- Interactive map of the Casa Consulado area
- Alternative names: Iturralde House Iturralde Mansion Iturralde-Consulado House

General information
- Type: House
- Architectural style: Bahay na Bato
- Location: Quiapo, 730 San Sebastian St., Quiapo, Manila, Philippines
- Coordinates: 14°36′00″N 120°59′19″E﻿ / ﻿14.60009°N 120.98870°E
- Current tenants: Iturralde
- Construction started: 1926
- Owner: House of Iturralde
- Landlord: Paul Rannier Iturralde

Height
- Architectural: Bandehado Type Bahay na Bato

Technical details
- Material: Stones, Bricks, and Wood
- Floor count: Two
- Floor area: 400sq meters

Other information
- Number of rooms: 4

= Casa Consulado (Quiapo) =

Heritage house in Manila, Philippines

The Casa Consulado, also known as Iturralde Mansion or Iturralde House, is a heritage house located in Quiapo, Manila, Philippines. The house typifies the architectural style of Bandehadong Bahay na Bato that was common during the 1920s in the Philippines.

==History==

===The former Consulate of Monaco in the Philippines===
The house was constructed in the 1926 in a lot previously owned by Don Mariano Garchitorena following the Bandehado style of Bahay na Bato.

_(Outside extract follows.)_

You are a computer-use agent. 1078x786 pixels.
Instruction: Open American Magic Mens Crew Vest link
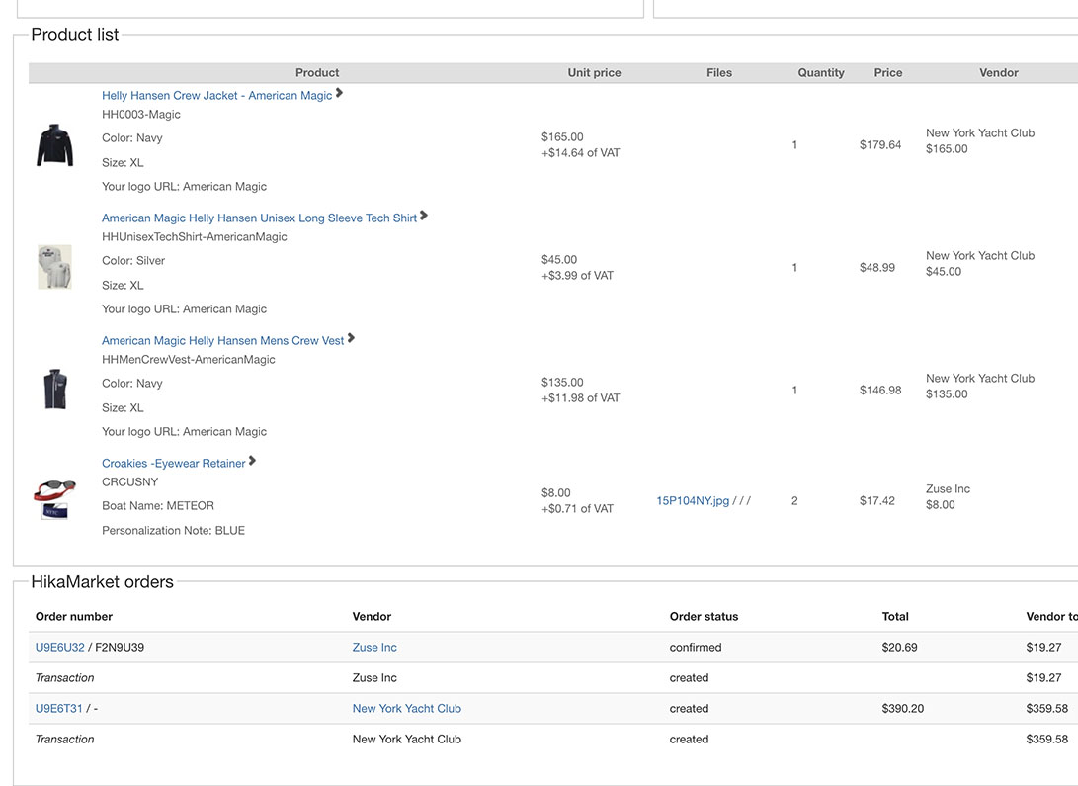222,341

In 1936 the house was acquired by the family of Don Jose Iturralde and his wife Doña Dominga Alvaro. Their son, Dr. Augusto Alvaro Iturralde, was appointed as Honorary Consul of the Principality of Monaco to the Philippines, and converted the house as his office and as the Consulate House of Monaco in the Philippines.